---------- Текст для упражнения ----------

Во время первых дней пребывания Исмаила на посту министра возник только один вопрос нашей подготовки к войне, которым он занимался: строительство нашего песчаного вала на западном берегу канала. Наше решение вести огонь прикрытия с западного берега означало, как Васел напомнил президенту во время того печально закончившегося заседания Верховного совета вооруженных сил, что нам нужна более высокая насыпь, чем у Израиля, в качестве платформы для ведения огня. (Мы на самом деле начали возводить песчаный вал в конце 1969 года в противовес израильскому валу, который начал возводиться за 8–10 месяцев до того). Чем выше они насыпали свой вал, тем выше мы воздвигали свой, хотя их насыпь всегда превосходила нашу и была лучше оборудована). За некоторое время до своего увольнения Садек безуспешно просил выделить 23 миллиона египетских фунтов из резервного фонда для завершения работ.

----------

■ Вопросы к тексту:
#1 Какую сумму и из какого фонда Садек просил выделить для завершения работ, согласно отрывку о песчаном вале?
#2 Определите, соответствуют ли отрывку о песчаном вале следующие утверждения. Ответьте «да» или «нет» и приведите решающие слова отрывка дословно.
(а) Египтяне начали возводить песчаный вал в конце 1969 года.
(б) В итоге египетская насыпь превзошла израильскую по высоте.
(в) Садек добился выделения средств на завершение работ.
#3 Объясните, опираясь на отрывок о песчаном вале, почему египтянам требовалась насыпь выше израильской.
Следующий за отрывком листинг является самостоятельным материалом и с отрывком не связан.

---------- Исходные данные ----------

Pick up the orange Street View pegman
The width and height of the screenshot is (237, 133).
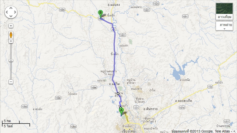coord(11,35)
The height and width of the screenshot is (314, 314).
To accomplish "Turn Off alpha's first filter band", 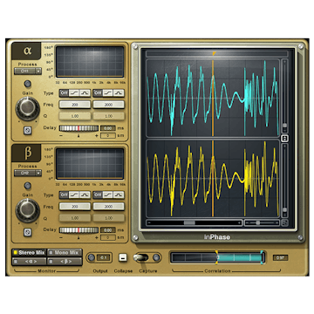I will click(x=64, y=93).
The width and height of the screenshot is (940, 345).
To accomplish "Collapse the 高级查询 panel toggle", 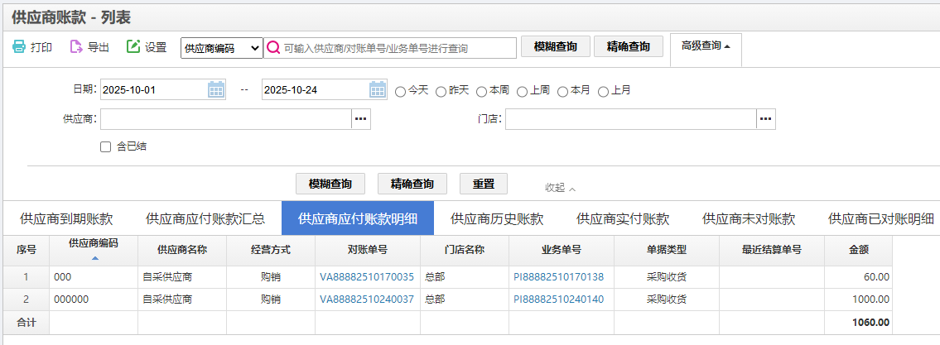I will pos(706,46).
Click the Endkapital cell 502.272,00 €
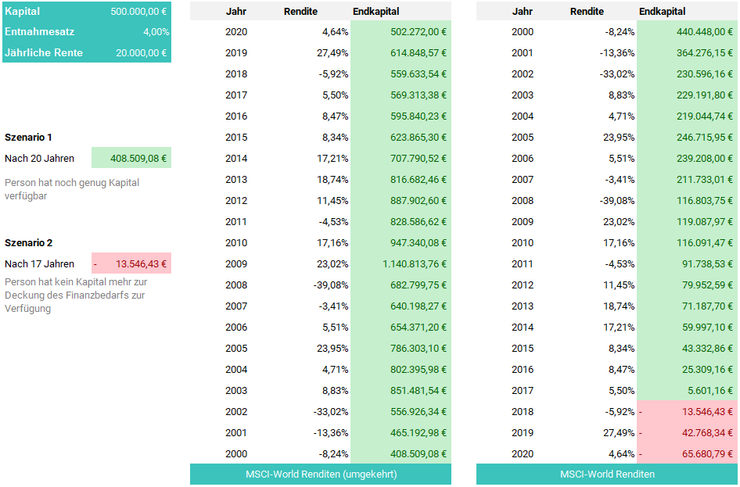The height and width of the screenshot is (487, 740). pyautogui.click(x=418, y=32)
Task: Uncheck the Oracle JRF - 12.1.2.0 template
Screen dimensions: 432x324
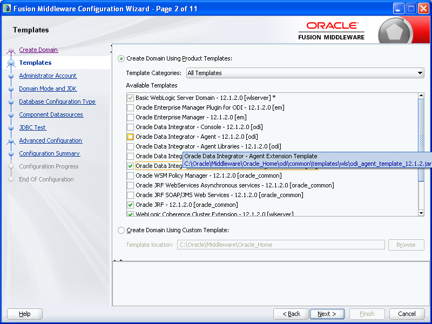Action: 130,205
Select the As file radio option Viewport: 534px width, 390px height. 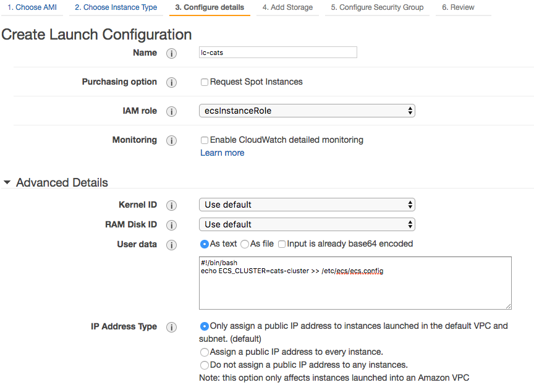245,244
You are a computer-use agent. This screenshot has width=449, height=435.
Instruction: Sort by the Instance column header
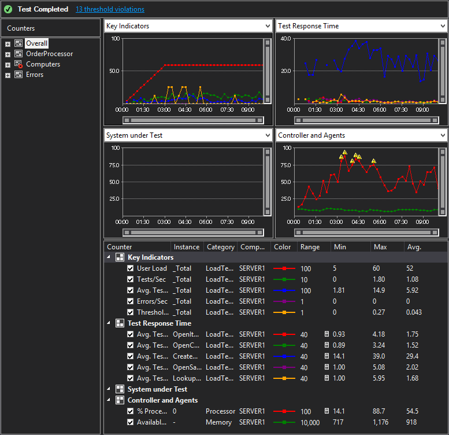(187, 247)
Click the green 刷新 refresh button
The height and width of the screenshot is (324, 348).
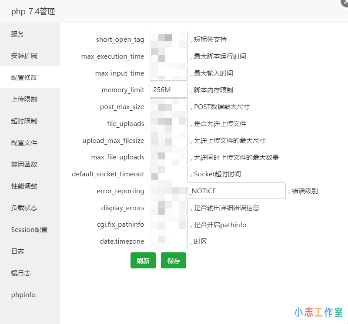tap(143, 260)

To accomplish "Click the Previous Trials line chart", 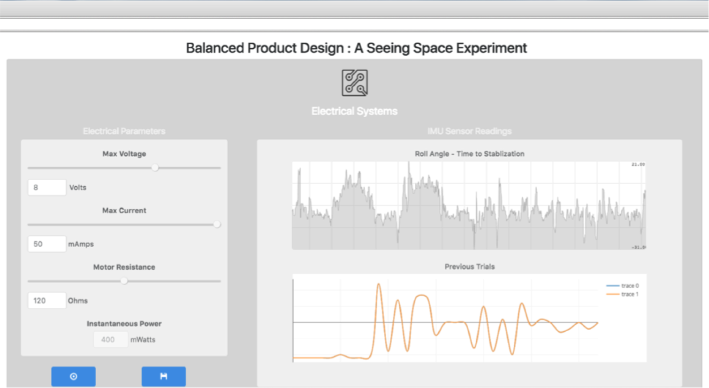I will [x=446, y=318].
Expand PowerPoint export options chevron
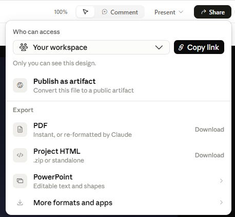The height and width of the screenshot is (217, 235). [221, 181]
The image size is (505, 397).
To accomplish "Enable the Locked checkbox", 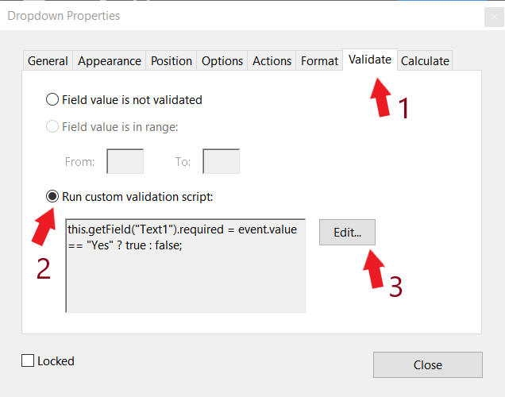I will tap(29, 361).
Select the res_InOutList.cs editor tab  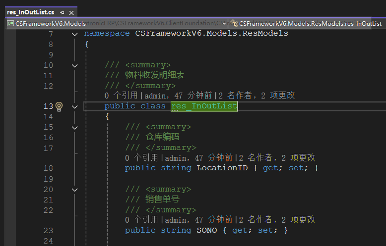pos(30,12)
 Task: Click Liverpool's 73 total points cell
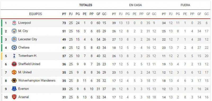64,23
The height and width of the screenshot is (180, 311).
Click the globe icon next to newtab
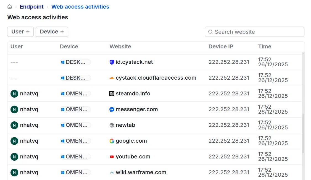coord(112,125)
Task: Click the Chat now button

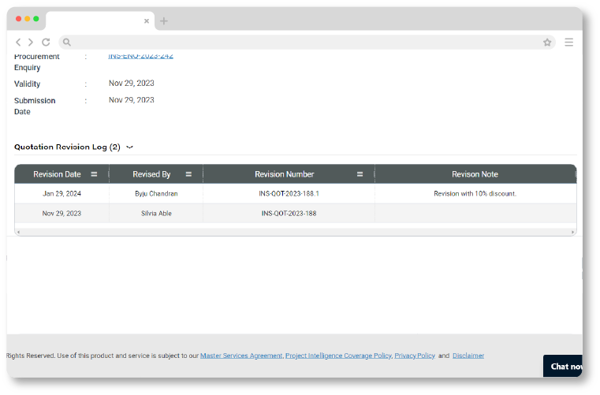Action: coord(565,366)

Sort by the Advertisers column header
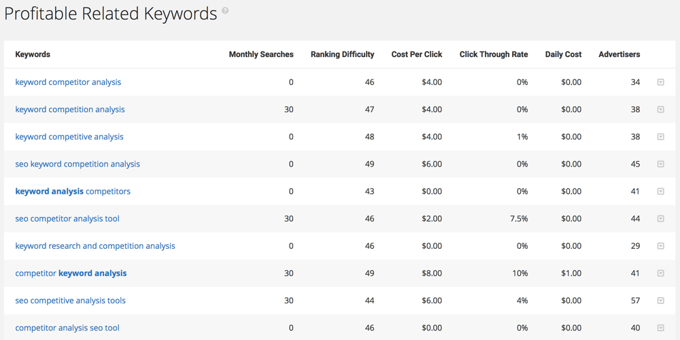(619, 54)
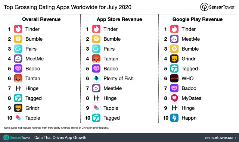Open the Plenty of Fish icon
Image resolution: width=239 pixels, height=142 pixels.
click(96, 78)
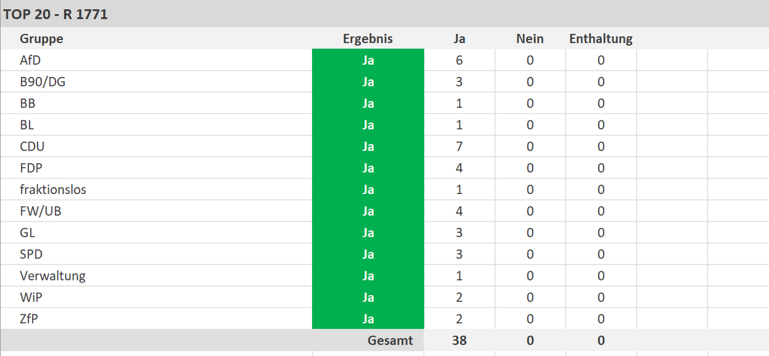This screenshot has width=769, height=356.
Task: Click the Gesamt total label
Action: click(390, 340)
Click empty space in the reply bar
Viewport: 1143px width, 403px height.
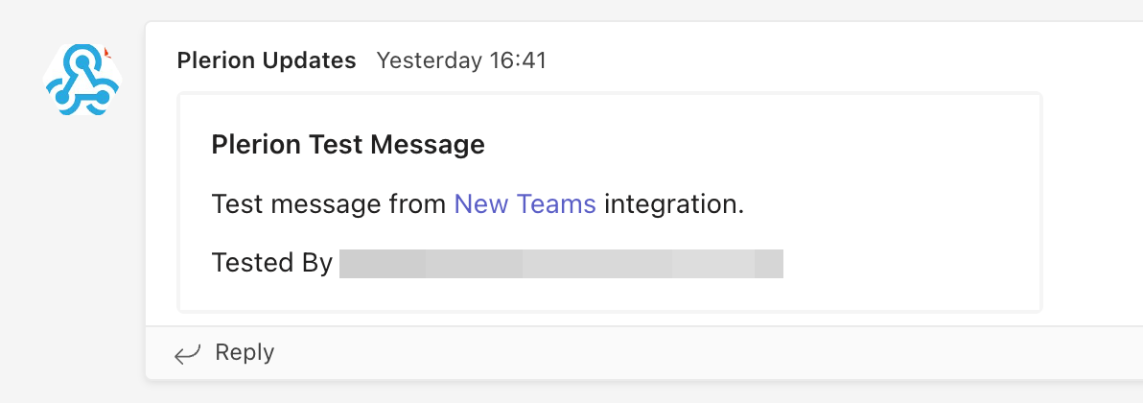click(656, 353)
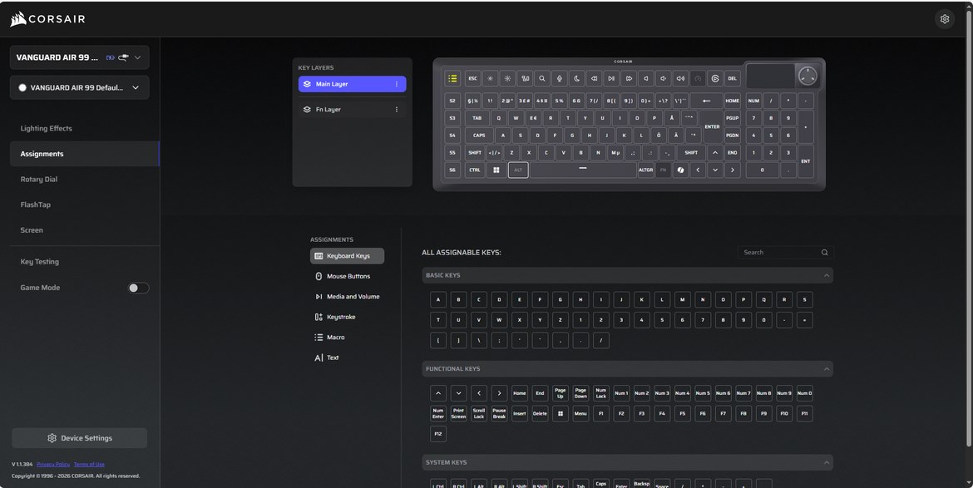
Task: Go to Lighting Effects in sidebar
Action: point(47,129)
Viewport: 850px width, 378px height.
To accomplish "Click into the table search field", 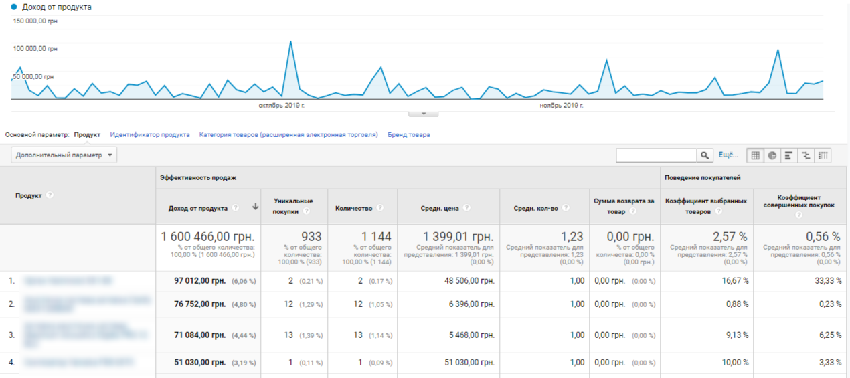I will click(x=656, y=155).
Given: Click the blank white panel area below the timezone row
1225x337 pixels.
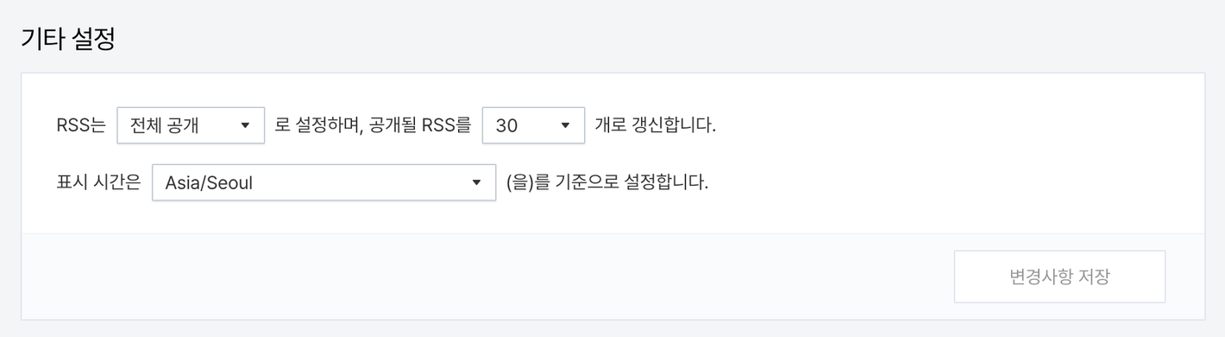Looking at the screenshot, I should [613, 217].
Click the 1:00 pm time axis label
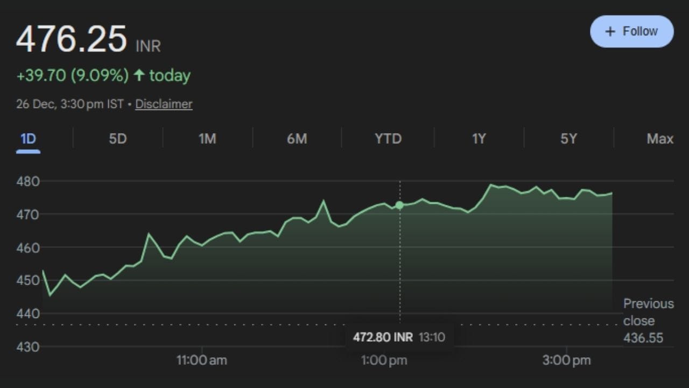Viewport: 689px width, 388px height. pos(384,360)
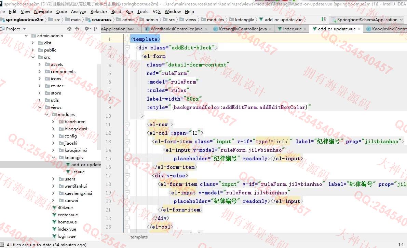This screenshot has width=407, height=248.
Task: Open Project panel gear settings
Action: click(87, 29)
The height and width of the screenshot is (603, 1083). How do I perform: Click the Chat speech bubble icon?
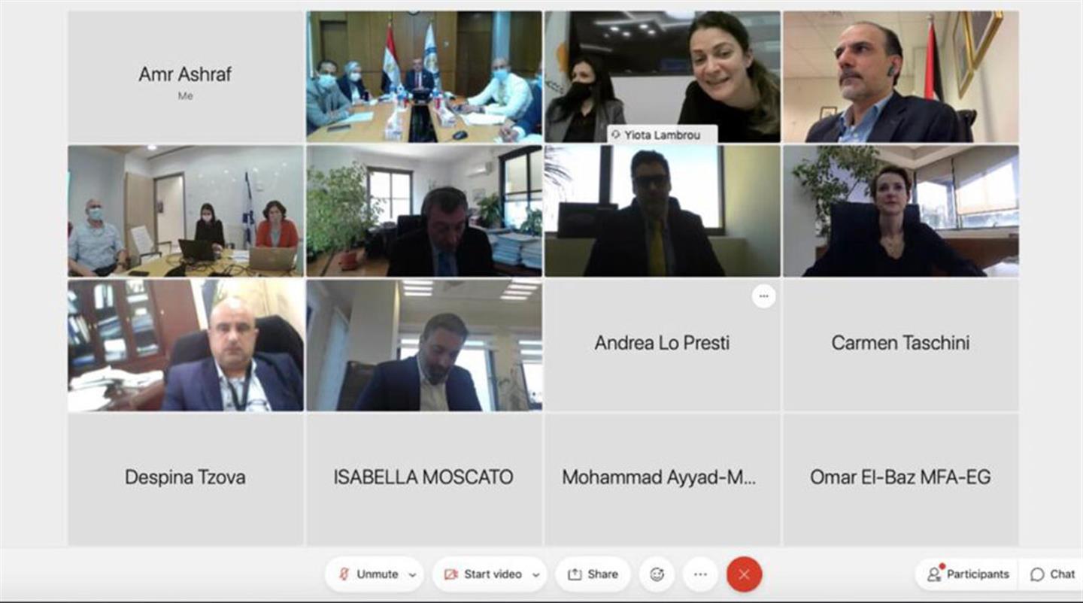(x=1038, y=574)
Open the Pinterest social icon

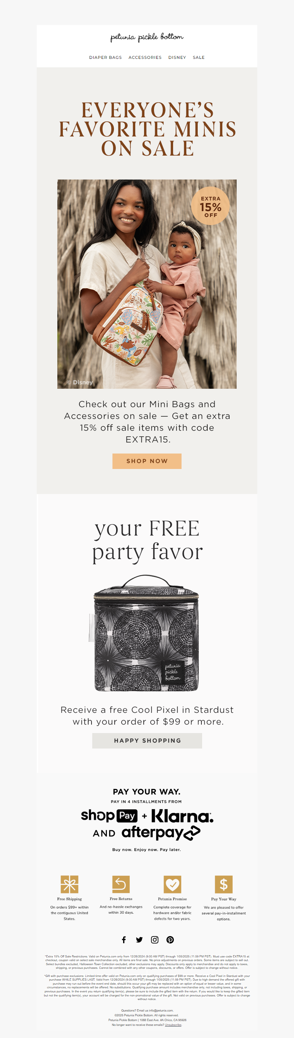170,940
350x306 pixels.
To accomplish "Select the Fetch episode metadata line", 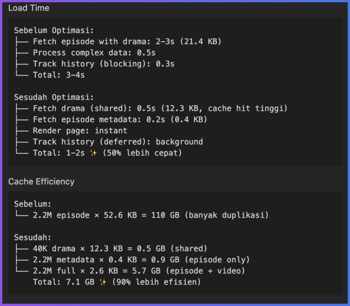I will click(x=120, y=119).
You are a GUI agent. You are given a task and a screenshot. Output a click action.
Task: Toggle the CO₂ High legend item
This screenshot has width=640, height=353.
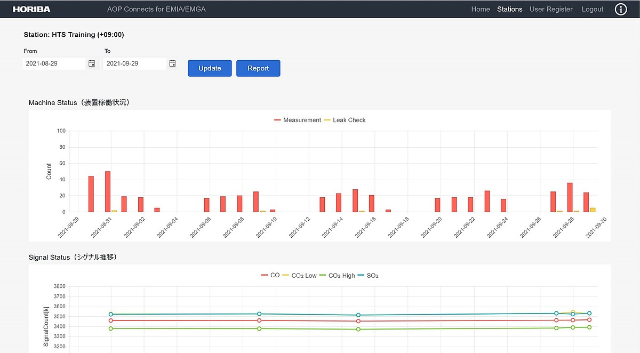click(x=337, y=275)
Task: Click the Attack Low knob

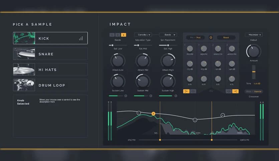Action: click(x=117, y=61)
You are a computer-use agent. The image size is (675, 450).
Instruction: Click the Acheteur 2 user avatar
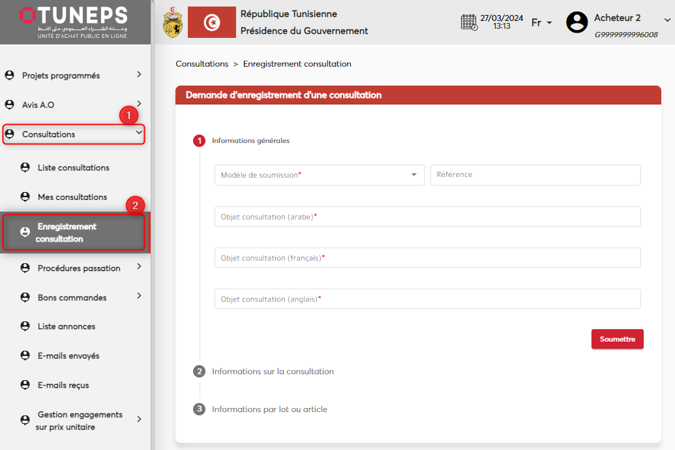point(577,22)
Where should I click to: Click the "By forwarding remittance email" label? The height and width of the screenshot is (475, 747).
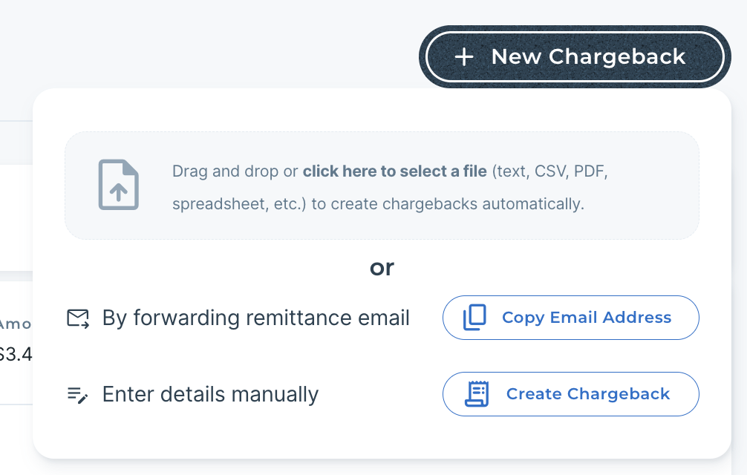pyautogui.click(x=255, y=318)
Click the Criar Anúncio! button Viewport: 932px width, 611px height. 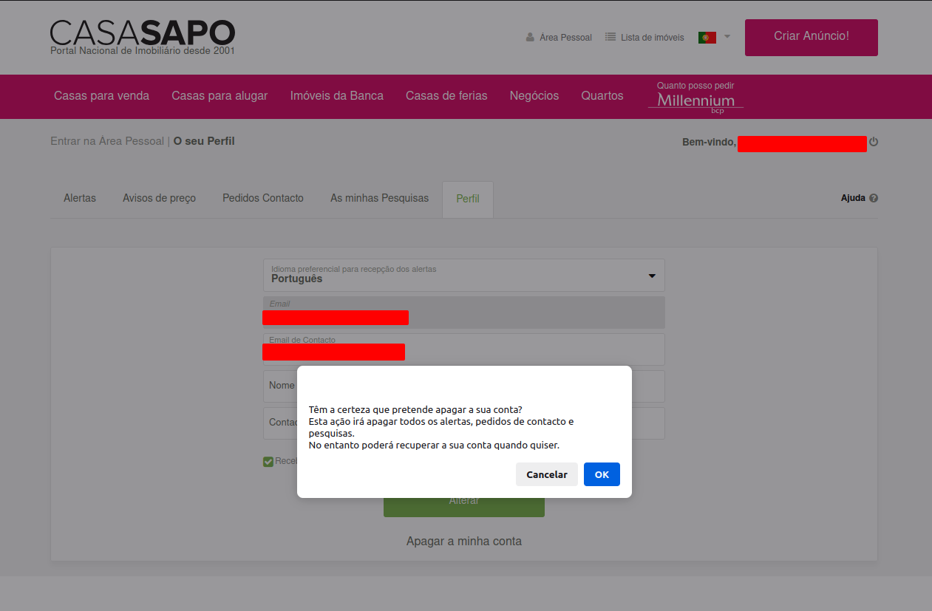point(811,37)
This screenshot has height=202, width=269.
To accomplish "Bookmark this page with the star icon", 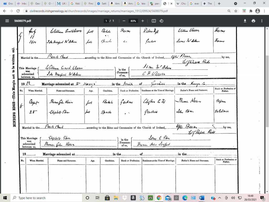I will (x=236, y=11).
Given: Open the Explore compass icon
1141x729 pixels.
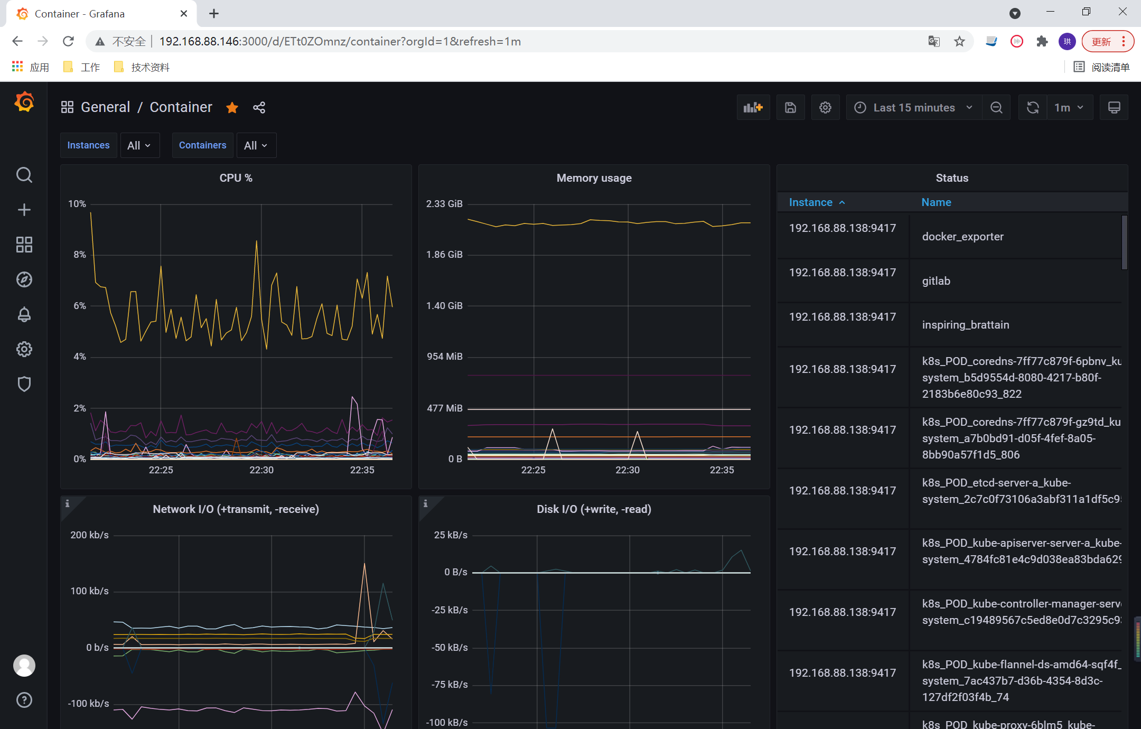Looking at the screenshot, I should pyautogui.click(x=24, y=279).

----------

■ Результаты заданий:
#1 23 миллиона египетских фунтов из резервного фонда.

#2
(а) Да: «Мы на самом деле начали возводить песчаный вал в конце 1969 года».
(б) Нет: «их насыпь всегда превосходила нашу и была лучше оборудована».
(в) Нет: «Садек безуспешно просил выделить 23 миллиона египетских фунтов».

#3 Было решено вести огонь прикрытия с западного берега канала. Для этого требовалась платформа для ведения огня, поэтому насыпь должна была быть выше израильской.